The bridge replacement is a joint project by the California Department of Transportation and the Port of Long Beach, with funding also from the U.S. Department of Transportation and the Los Angeles County Metropolitan Transportation Authority.
“The new Gerald Desmond Bridge will reduce congestion, enhance safety and improve traffic flow,” said Caltrans Director Cindy McKim. “By undertaking bold projects like this one, we’re improving mobility and encouraging commerce across California.”
The Port and Caltrans are seeking firms that are qualified to take on the job to both design and build the new bridge. Design and preliminary construction could begin by mid-2011 and construction of the main bridge supports could start in early 2012.
“The new bridge will be designed to handle the traffic and cargo needs of the region—not just now, but well into the future,” said Nick Sramek, President of the Long Beach Board of Harbor Commissioners. “It’s time to get started!”

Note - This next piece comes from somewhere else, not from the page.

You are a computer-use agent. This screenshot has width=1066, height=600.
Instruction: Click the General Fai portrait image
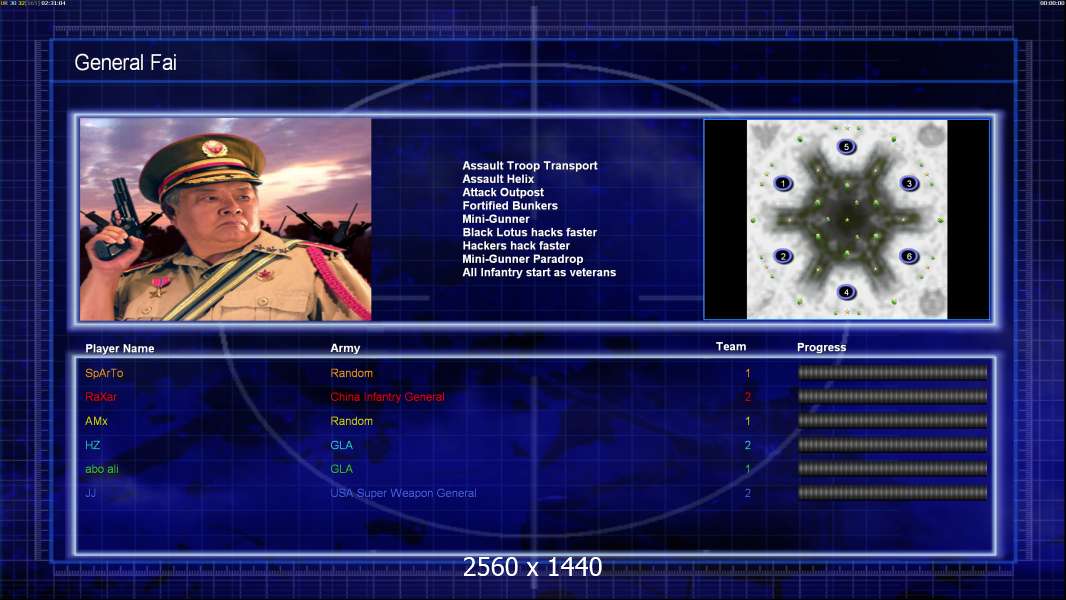tap(226, 219)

Of the $950 million needed for the bridge, $500 million will come from state highway transportation funds. Federal sources are expected to contribute about $300 million. The Port of Long Beach has pledged $114 million and Los Angeles County Metro is providing $28 million.
The 42-year-old Gerald Desmond Bridge is a vital route for trucked cargo, carrying about 15 percent of the nation’s containerized goods. It is also a critical link for commuters, who make up about 75 percent of bridge traffic. Thousands of vehicles use it to travel each day between Long Beach and San Pedro, and between Orange County and western Los Angeles County.